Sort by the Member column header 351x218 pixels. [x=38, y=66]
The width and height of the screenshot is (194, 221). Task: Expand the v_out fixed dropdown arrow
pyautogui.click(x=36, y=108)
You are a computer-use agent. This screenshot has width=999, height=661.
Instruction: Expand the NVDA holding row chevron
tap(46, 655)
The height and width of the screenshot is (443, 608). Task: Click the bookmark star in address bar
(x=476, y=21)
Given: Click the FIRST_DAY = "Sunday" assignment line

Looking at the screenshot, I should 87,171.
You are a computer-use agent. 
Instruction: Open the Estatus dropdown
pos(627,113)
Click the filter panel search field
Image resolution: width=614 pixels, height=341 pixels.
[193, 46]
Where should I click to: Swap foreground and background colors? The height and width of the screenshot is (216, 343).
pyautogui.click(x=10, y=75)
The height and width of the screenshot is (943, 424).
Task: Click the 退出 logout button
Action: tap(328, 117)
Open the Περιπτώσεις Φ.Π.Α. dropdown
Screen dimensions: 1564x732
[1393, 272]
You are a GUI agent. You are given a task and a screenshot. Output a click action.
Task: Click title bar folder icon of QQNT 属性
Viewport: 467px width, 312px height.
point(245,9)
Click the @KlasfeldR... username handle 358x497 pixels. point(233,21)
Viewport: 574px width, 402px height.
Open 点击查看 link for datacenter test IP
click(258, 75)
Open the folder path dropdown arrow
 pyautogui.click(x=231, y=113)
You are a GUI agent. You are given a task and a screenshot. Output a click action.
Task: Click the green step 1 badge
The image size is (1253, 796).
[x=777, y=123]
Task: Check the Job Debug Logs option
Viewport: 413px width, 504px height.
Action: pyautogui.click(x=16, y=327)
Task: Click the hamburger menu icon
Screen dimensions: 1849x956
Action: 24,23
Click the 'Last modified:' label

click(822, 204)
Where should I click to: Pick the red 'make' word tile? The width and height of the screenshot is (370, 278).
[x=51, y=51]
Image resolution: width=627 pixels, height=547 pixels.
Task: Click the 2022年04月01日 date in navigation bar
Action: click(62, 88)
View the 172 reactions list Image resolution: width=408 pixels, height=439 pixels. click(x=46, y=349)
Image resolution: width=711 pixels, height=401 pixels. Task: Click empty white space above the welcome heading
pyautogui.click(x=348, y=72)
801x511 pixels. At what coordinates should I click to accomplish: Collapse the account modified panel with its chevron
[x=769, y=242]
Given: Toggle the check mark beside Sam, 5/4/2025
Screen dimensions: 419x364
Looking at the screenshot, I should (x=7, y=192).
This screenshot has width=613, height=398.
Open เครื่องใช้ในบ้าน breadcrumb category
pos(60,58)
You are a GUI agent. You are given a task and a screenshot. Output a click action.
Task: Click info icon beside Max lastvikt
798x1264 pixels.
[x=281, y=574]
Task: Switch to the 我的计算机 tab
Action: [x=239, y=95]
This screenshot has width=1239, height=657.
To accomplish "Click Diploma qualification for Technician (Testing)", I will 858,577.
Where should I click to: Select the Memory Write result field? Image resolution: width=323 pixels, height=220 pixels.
═══
— Work to be completed —
Which of the lines above contain "This"? Return them all.

— Response below —
You are a computer-use agent. This screenshot has width=999, height=661.
This screenshot has width=613, height=398.
This screenshot has width=1239, height=657.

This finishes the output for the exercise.